Je sors peu de chez moi. C'est pas vraiment une nouvelle pour ceux qui
m'entourent ou ceux qui me connaissent. Je me rends compte surtout du décalage qu'il peut y avoir entre mon monde et le monde extérieur lorsque je participe à des évènements comme la fête de la BD
à Andenne.
Je sais d'ailleurs que dans ce que je pointe comme un décalage, il y a ma
vision générale des choses que certains vont juger d'assez pessimiste. Sauf que... Si je prends un exemple comme la manifestation précitée, je pars avec l'idée qu'il ne se passera rien et qu'il n'y
aura personne pour me demander quoi que ce soit. Sauf que... contrairement à mon attente, il y a eu des gens pour moi. Des proches pour qui je compte mais aussi et surtout des gens qui étaient tour
à tour des découvertes et des surprises.
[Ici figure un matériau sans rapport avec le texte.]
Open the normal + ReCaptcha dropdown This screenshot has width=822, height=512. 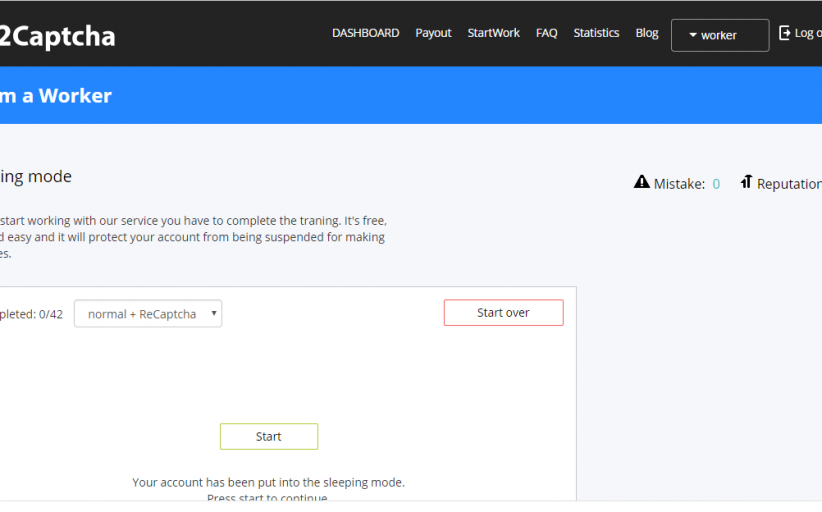(x=148, y=314)
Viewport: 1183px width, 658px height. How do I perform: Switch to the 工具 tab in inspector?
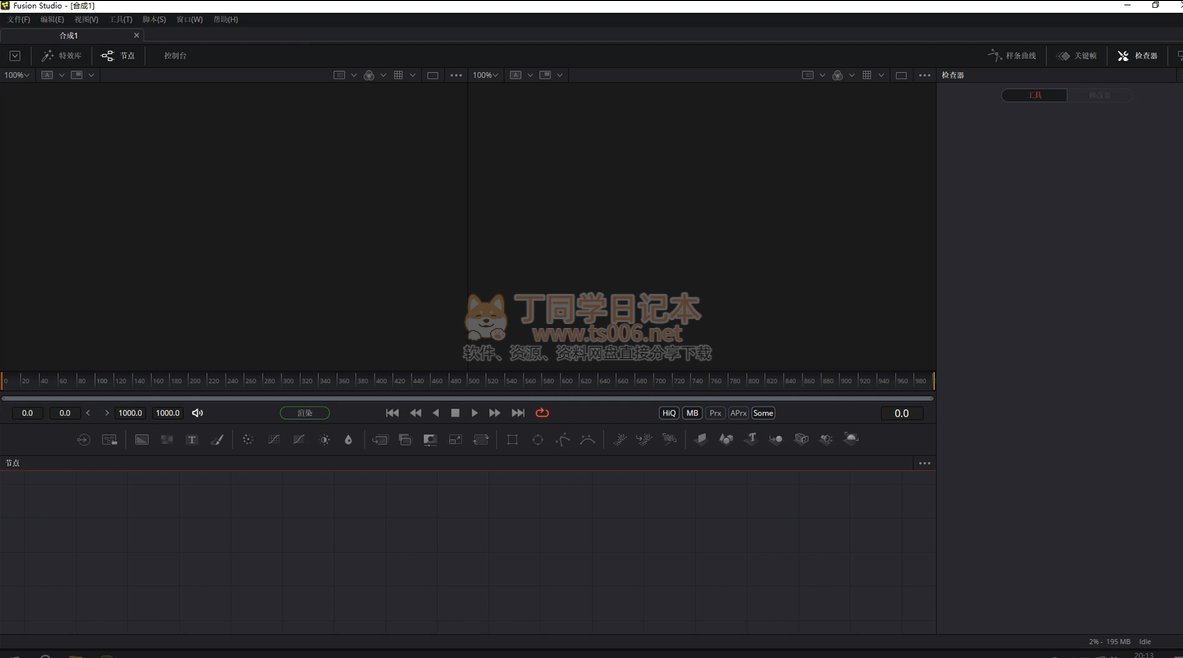pos(1035,95)
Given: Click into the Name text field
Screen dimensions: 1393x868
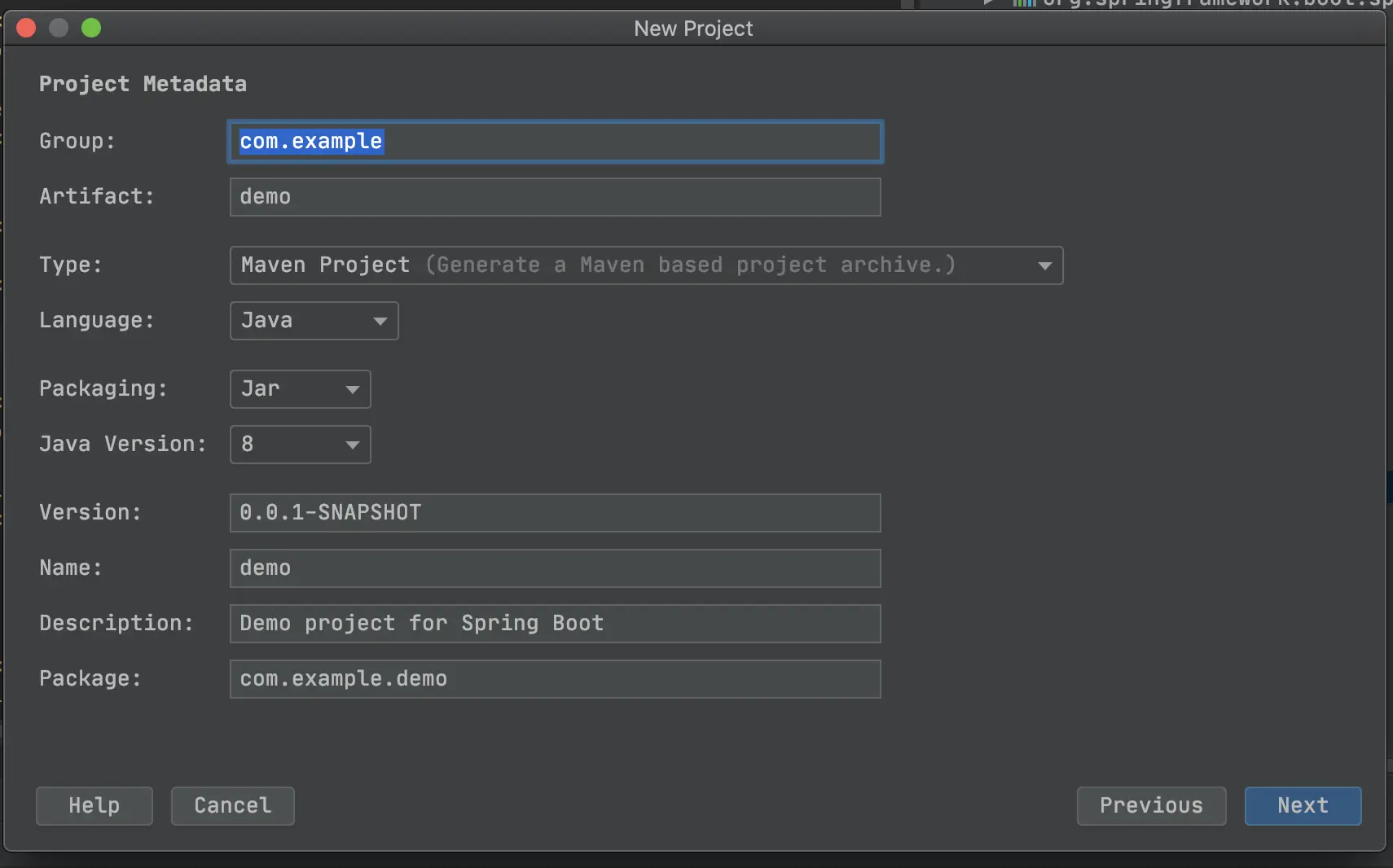Looking at the screenshot, I should coord(554,568).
Mon exemple n'est pas assez explicite ? Je dois expliquer ? Je fonctionne en fait en posant mes attentes face aux gens et aux évènements au plus bas - si le
niveau du zéro absolu existait pour les exigences envers les choses, je serai un des plus grands utilisateurs. Il faut comprendre que je n'espère et que je n'attends généralement rien. Je ne me
permets pas de prédire les choses et je me contente de faire mes dessins. Bref, en n'espérant rien, on ne peut qu'être surpris car il se passe toujours quelque chose. Hier, d'ailleurs, j'en ai
encore eu la preuve flagrante.
Merci donc aux gens, aux proches pour les échanges et les discussions. À
cause de vous, j'ai même choisi d'aller retenter Angoulême. J'espère qu'il ne se passera rien... ça me fera une surprise.